I’ve been reading all kinds of lovely and thoughtful posts wrapping up the past year and looking forward to the new one with hope and optimism, despite what you hear if you watch the news.  I’m still in “lay around the house mode” for another week and rather than throw my two cents in about the coming year, I’ll just say two things about last year.  First, it’s been one of the happiest and most tranquil in recent memory and for that I am thankful.  Second, I accomplished the goal of starting this blog.  It’s been nothing like I thought it would be, yet so much more and in so many different and surprising ways.  It’s funny, in a curious rather than comical way, that blogging has not only made my life seem better than it is, but it actually has made my life better.  I do and cook things than I probably wouldn’t get around to otherwise, oftentimes for the sole purpose of writing a post.  And I didn’t expect that.  Nor did I expect the connections that I’ve made throughout the “blogosphere” and the world.  I’ve got a long way to go  (still saving for that new camera I keep mentioning!), and at the same time I’m proud of how far I’ve come.  Let’s just say that it’s all been good. 

That said, there’s been a whole lot of cooking going on around here.   So much so, that I’m not even sure where to go with this post.  I can say, however, that I am completely done with any and all manner of holiday fare.  I don’t think I can even look at another butternut squash, cranberry or pomegranate beverage until next fall.  Now what I want are comforting winter dishes, like the bolognese I made for my girlfriends on New Years Eve Eve (December 30th, you know that one, right?), or the black eyed peas and cabbage that S made yesterday per his southern tradition, or maybe the Manchego, Arugula and Oven-Dried Tomatoes Quesadilla I whipped up today for lunch.  The Shrimp Pil Pil I made last night also fit the bill for comfort and flavor in the new year.  You can expect to see these recipes in the coming weeks since they were all worthy.

 However, the recipe that I absolutely must share tout de suite comes from my new (and beloved) cookbook, Barefoot Contessa:  How Easy is That?   Ina, and Gwyneth for that matter (I got her cookbook too!), both extoll the virtues of winter grocery store tomatoes.  Yep, you heard me right.  I haven’t thought about a tomato since October really, but both authors suggest ways of cooking those mealy and bland hothouse tomatoes until they are syrupy and delicious.  Ina says it’s an easy way to bring a little bit of summer to your winter table.  I couldn’t agree more.  You’ll really want this one in your winter recipe file, trust me.

Also, I should mention that I halved Ina’s original recipe but kept the sugar amount the same, mainly because, as soon as I saw this recipe, it took me straight back to a trip to Monticello where Wendy and I lunched at a tavern advertising “the food of yesteryear, served in the round” (whatever exactly that meant).  While all the food, supposedly that of our forebearers, was delicious, the most memorable were tomatoes just like this.  And were they ever sweet.  Whoever made them, thankfully,  did not hold back on the sugar so I didn’t either.  You could, however, reduce the sugar amount I’ve listed by half and keep it more true to Ina’s original, if you’re worried it’ll be too sweet.
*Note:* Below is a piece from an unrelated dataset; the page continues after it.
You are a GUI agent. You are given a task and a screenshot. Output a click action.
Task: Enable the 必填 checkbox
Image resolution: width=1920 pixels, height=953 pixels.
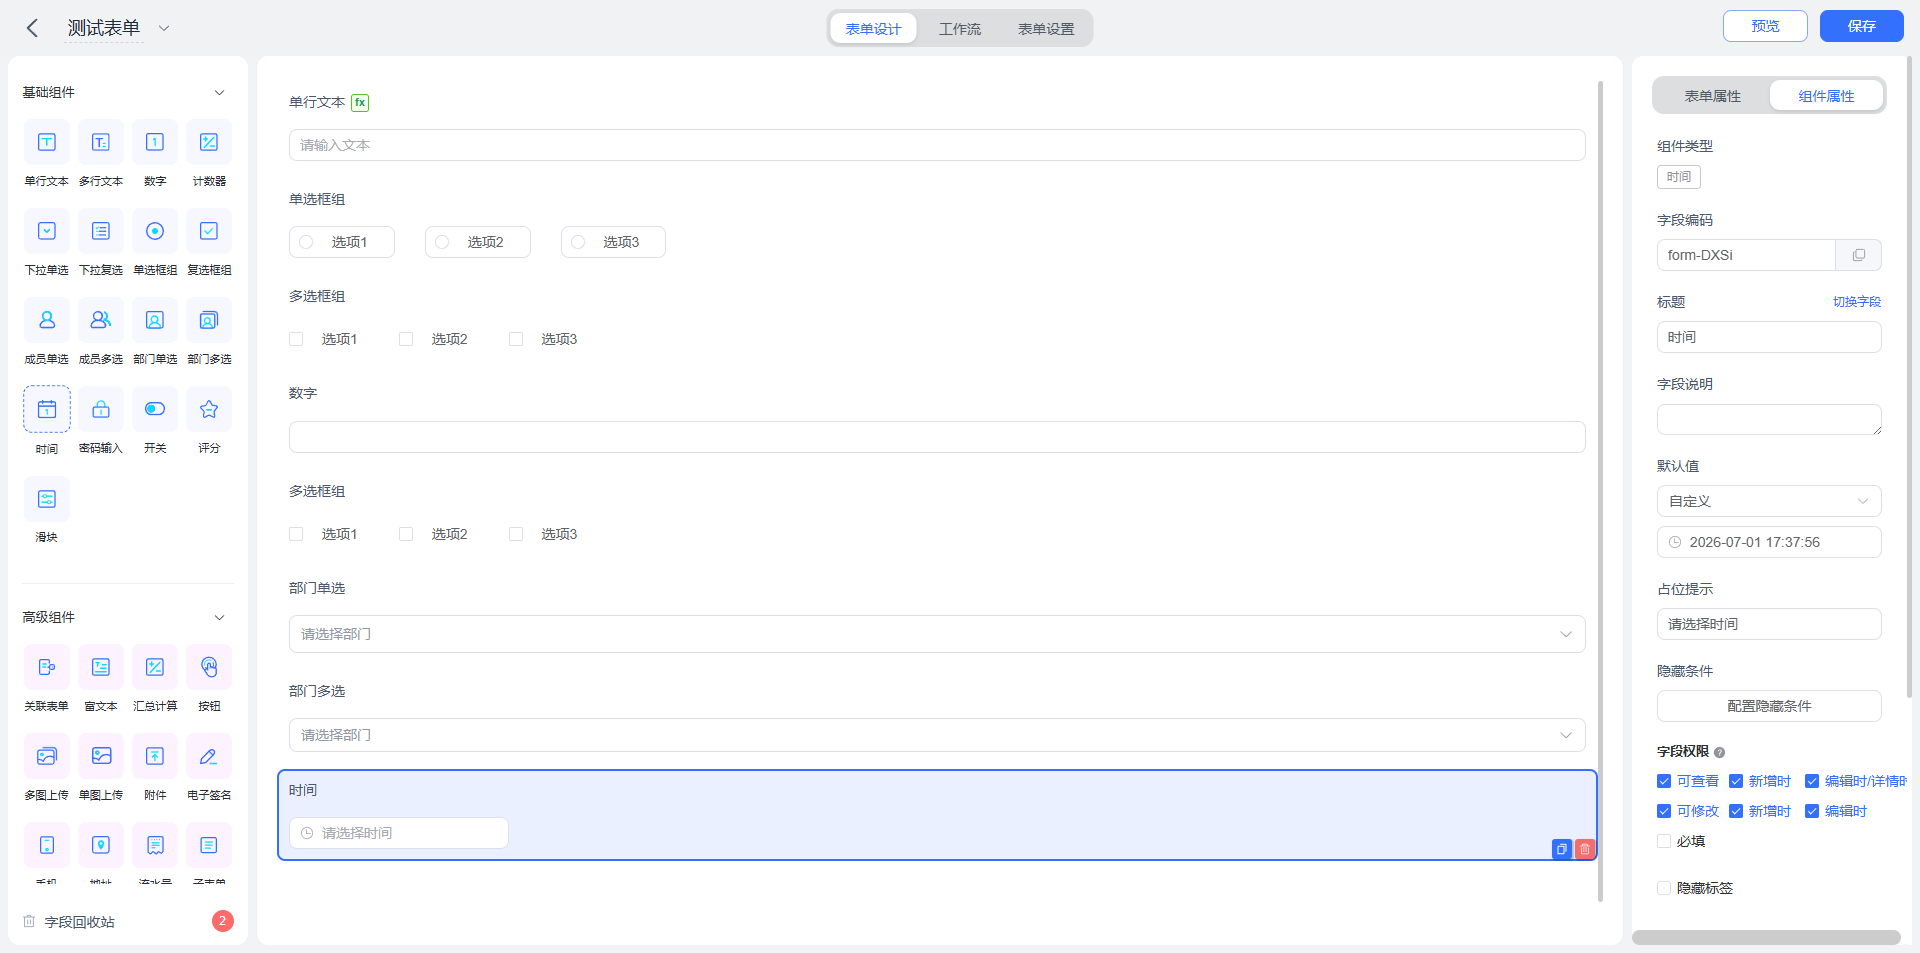(1664, 841)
You could also double the entire recipe to feed a larger crowd.  People are going to want seconds of this one.

Scalloped Tomatoes

serves 4, adapted from Ina Garten’s How Easy is That?, 2010.
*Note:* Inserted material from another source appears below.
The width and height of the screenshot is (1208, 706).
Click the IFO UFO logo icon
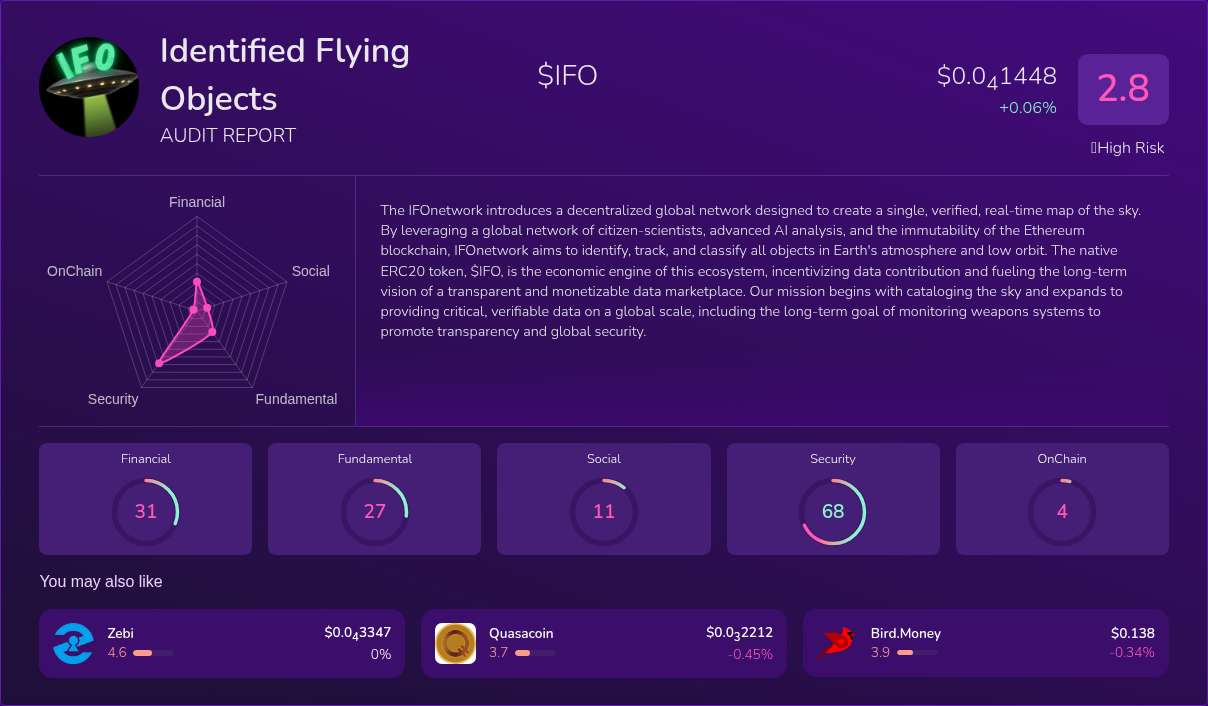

12 vine-ripened tomatoes, diced

1 cup baguette or country bread cubes (I used the innards of a frozen baguette I had on hand)

2 garlic cloves, minced

2 Tablespoons sugar

2 teaspoons coarse salt

1 teaspoon black pepper

1/4 cup torn basil leaves

3 Tablespoons extra virgin olive oil, divided

1/2 cup parmesan cheese


Preheat oven to 350°.

Heat 2 tbsp. olive oil in a large skill over medium-high.  Add the bread cubes and toss to coat.  Cook for about 5 minutes or until they are nicely browned on all sides.  It’s ok if the olive oil soaks in quickly and some parts of the bread remain dry.  After the cubes have browned, add the tomatoes, garlic, sugar, salt and pepper and bring to a low boil.  Turn down the heat and simmer for about 5 minutes.  Turn off the heat completely and stir in the torn basil.  Pour the mixture into a medium-sized casserole dish (eyeball the amount you have in your pan and choose an appropriately sized dish).  Top with the grated parmesan cheese and drizzle with the last tablespoon of olive oil.  Bake for 35-45 minutes or until browned and bubbly.  This makes an excellent winter side dish, but I’d be inclined to eat a double portion with a green salad and call it a meal.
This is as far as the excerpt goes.